Back when I was studying at Texas A&M, one of my senior projects was a classification engine built on heartbeat data pulled from a FitBit. The hypothesis was, I could build an algorithm to ‘guess’ what I was doing at any given time, based solely on my personal heartbeat. If you take a second to think about that, you’ll probably realize thats kinda crazy… after building a model, a computer could guess what I was doing at any given time JUST off my heartbeat. If I was to add the time of day, location, historical data, I could continue to get more fidelity in the guesses.
Fitbit, like many companies are collecting a lot of data on its users, and this data is really powerful… Many people do not realize how much can be inferred from a relatively small amount of personal information. I don’t want to make a stance on security, or how to best protect our personal data, rather want to showcase the importance of even the smallest and simplest piece of personal information. For my senior project, I was achieving about a 70% accuracy for just a months worth of work over 5 categories and a single source of data.
It’s pretty simple, albeit a lot of work. Put simply, the goal of this project is to be able to take a series of heartbeats over time, and guess what activity the person was doing during that time, this is known as a classification engine.
The first step to creating this classification engine was to create a large dataset of ‘accurate’ or ‘known’ values to train a model against. For this example, I wore my Fitbit everyday for a month and recorded EVERYTHING I did. If I walked to class, I wrote it down, if I drove home, I recorded it… every meal, shower, bathroom break was recorded with a date & time. At the end of each day, I pulled down the last 24 hours of ‘heart beat data’ and saved the data points with time-stamps for later. This took many hours to do, but good training data is essential when building a classifier. “Crap in crap out”. This data will be used to train our model.
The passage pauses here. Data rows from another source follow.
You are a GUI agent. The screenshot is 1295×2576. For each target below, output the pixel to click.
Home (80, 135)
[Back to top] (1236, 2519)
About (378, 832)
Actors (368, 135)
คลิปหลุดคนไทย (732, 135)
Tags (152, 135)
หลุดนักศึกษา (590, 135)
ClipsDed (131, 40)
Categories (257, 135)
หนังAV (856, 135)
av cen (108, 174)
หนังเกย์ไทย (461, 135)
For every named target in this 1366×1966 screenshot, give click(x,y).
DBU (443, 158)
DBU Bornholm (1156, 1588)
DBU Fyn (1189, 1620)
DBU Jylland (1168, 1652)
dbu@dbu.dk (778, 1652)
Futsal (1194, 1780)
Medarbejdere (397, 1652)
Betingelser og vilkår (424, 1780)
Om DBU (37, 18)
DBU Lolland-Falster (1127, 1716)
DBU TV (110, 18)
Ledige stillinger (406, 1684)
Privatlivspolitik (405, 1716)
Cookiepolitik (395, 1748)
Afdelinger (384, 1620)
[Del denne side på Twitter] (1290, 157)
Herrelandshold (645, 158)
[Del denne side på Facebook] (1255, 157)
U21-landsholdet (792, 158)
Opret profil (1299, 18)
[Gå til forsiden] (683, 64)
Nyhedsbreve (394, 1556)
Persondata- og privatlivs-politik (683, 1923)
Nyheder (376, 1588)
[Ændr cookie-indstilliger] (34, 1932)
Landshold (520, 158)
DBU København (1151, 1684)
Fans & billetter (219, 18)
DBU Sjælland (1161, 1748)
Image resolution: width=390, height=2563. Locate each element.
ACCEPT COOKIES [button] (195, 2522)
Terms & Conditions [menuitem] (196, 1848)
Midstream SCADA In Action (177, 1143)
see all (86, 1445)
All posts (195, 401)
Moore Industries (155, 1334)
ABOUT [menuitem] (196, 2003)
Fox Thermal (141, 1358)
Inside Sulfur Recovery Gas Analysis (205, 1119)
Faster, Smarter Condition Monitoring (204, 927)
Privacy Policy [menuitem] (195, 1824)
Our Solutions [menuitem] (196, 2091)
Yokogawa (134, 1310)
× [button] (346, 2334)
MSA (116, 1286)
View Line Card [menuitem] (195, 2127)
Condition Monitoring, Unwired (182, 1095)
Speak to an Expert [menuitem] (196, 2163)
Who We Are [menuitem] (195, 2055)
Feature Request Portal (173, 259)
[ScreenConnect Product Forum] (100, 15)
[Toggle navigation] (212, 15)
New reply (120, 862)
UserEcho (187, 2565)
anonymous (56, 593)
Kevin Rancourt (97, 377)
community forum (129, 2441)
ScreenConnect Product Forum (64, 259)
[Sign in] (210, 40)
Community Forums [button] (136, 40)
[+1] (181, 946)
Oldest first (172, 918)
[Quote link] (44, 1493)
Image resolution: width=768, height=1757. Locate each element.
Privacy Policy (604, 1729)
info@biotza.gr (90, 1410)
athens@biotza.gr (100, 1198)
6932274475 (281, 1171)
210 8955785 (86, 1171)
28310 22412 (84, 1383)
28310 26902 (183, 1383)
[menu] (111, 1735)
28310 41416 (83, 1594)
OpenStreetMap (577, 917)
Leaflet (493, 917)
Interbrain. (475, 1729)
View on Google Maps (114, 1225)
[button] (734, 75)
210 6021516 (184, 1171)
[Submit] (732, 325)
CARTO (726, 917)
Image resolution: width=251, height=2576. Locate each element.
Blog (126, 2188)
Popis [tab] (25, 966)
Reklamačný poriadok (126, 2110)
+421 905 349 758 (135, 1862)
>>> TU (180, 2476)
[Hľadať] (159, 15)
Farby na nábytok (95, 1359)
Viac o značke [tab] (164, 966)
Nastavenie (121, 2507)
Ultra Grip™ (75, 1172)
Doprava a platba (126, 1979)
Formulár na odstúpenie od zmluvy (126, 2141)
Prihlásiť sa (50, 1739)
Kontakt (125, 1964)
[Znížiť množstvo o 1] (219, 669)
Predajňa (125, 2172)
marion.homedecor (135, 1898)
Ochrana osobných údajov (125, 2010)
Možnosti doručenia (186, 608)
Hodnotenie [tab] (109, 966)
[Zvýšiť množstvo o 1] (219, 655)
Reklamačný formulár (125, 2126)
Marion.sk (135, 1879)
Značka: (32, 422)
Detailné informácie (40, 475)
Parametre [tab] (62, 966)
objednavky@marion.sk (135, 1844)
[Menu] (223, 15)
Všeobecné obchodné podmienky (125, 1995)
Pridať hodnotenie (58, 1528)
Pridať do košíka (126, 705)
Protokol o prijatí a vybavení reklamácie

We pull heartbeat rate data from the Fitbit API using the ‘Heart Rate Intraday Time Series’. This endpoint is by whitelist only, so we had to ask permission for BeatWise to use the endpoint; and answer some questions on what the data would be used for. The endpoint output a JSON object filled with heart rate points at every minute the user was wearing their Fitbit device. Example output below:
“activities-heart-intraday”: {
“dataset”: [
{
“time”: “00:00:00”,
“value”: 64
},
{
“time”: “00:00:10”,
“value”: 63
},
{
“time”: “00:00:20”,
“value”: 64
}
],
“datasetInterval”: 1,
“datasetType”: “second”
}
After tagging the points, we looked at how much training data there was for each unique tag. We took the top 5 most frequent tags and used them as a basis for the rest of our program; Asleep, Class, Relaxing, Driving and Physical. The training process is all done offline, and the output is the array of centers.
Since the input is a series of data-points of unknown length, we don’t know whether to run our classification engine a single time, against the entire wave, or cut the wave in half and run it twice… or cut it into 32 parts and run each part individually…. Although you could ‘average’ the activities done over an entire day, it’s much more useful to know what someone was doing throughout the day. The problem is, with too many splits there isn’t enough data to accurately guess the activity happening, but with only a few splits, you miss resolution.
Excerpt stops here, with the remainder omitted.